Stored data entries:
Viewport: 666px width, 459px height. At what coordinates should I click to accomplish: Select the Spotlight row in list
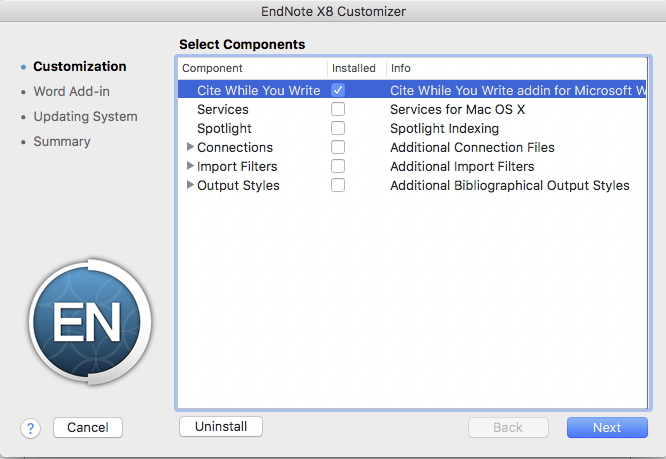224,128
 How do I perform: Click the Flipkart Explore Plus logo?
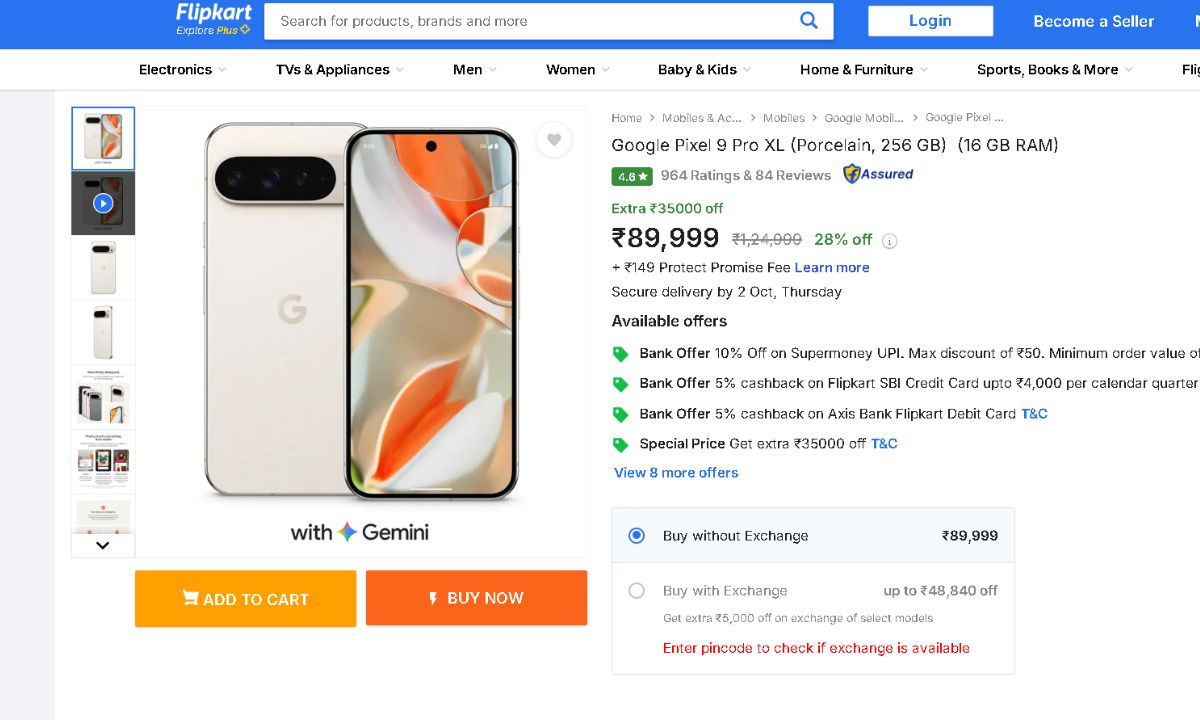[x=213, y=19]
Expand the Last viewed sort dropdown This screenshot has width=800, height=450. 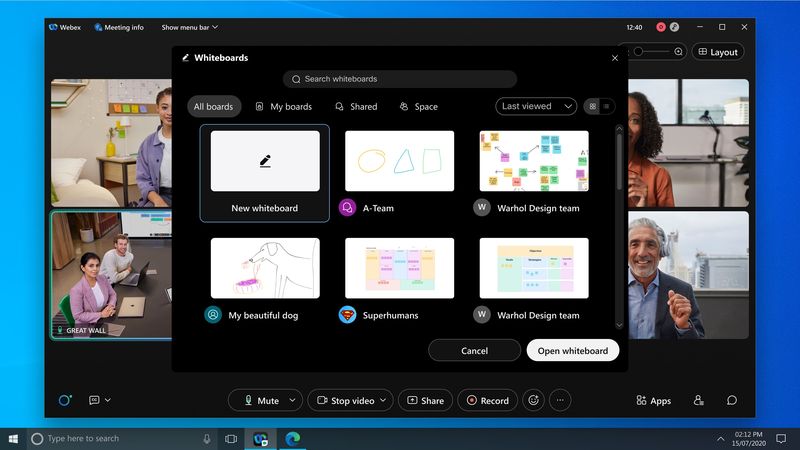536,106
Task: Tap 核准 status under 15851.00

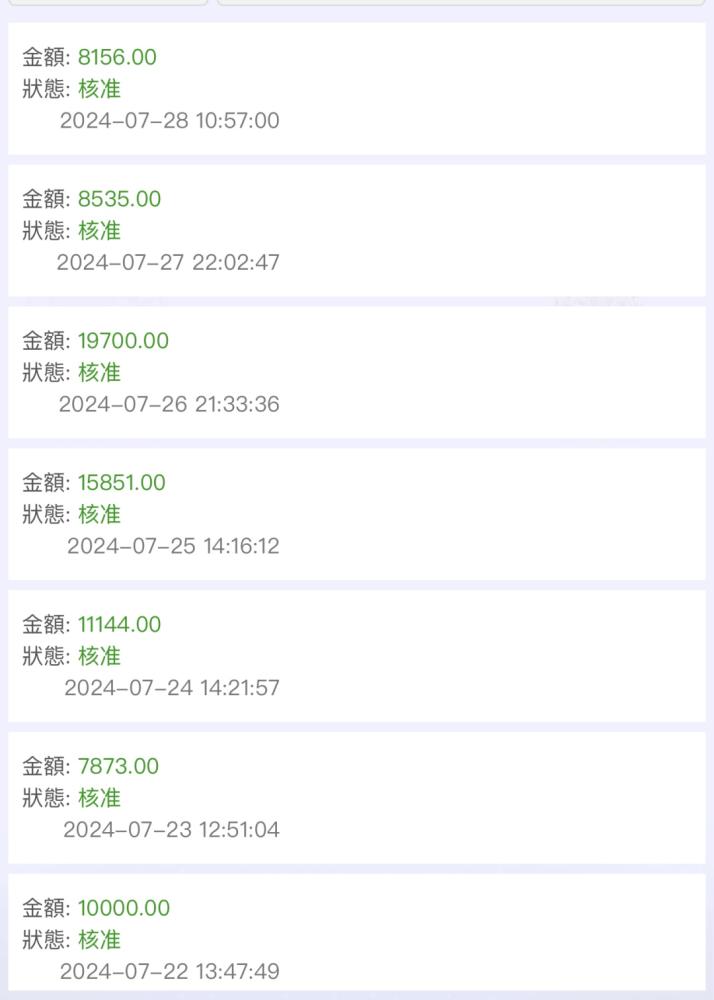Action: [x=99, y=514]
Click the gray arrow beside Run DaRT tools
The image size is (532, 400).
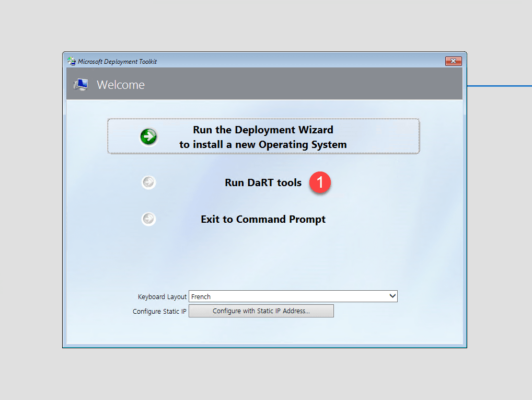click(x=148, y=183)
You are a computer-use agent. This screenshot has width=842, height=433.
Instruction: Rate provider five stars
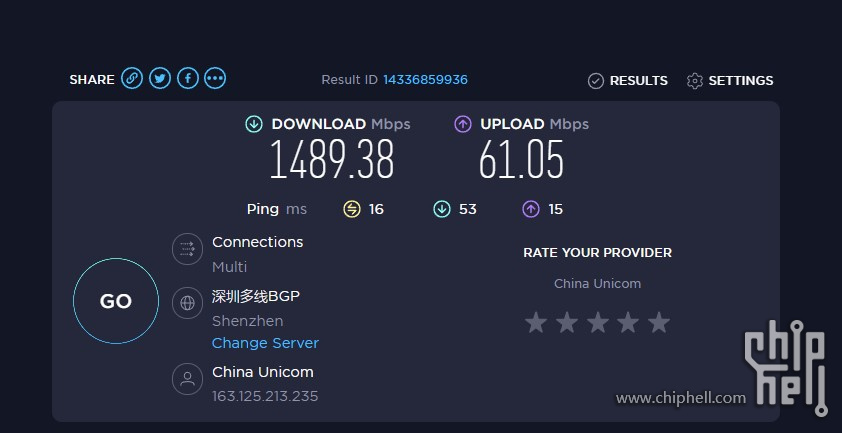click(659, 322)
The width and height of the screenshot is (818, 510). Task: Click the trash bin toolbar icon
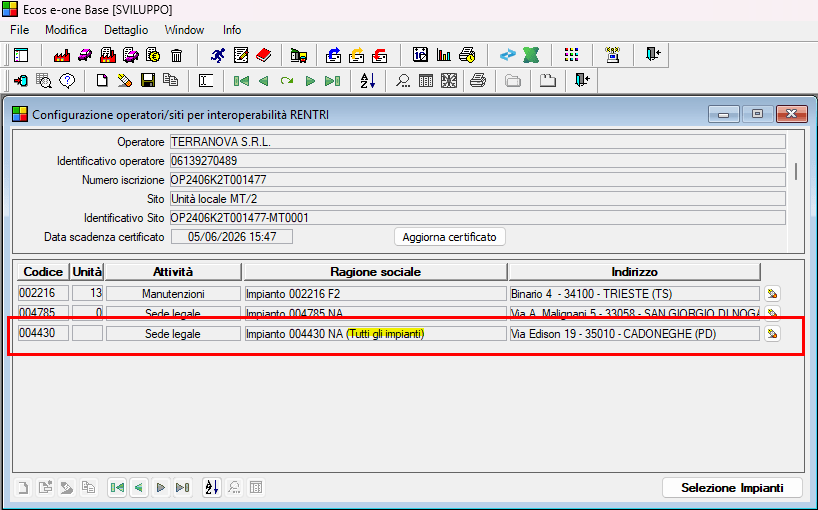(x=177, y=55)
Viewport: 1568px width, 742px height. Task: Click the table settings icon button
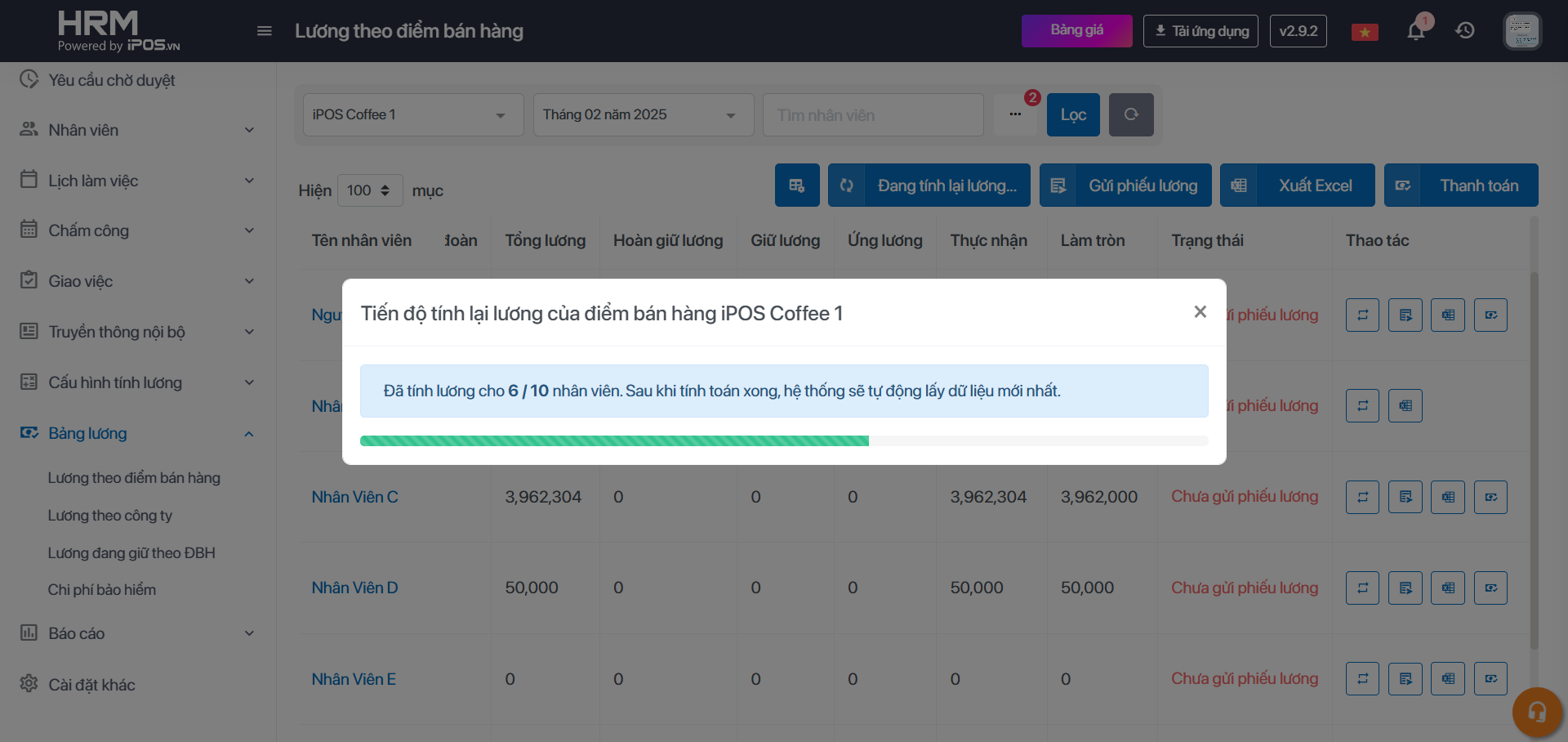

ASSIGNMENT: Starting with the line that contains "You are a computer-use", print every line through the end of the data exactly as written; omit all pictures and add nothing else.

SOLVED EXERCISE:
You are a computer-use agent. This screenshot has width=842, height=433.
Instruction: Rate provider five stars
click(659, 322)
The width and height of the screenshot is (818, 510). Task: Click the trash bin toolbar icon
(x=177, y=55)
Viewport: 1568px width, 742px height. Task: Click the table settings icon button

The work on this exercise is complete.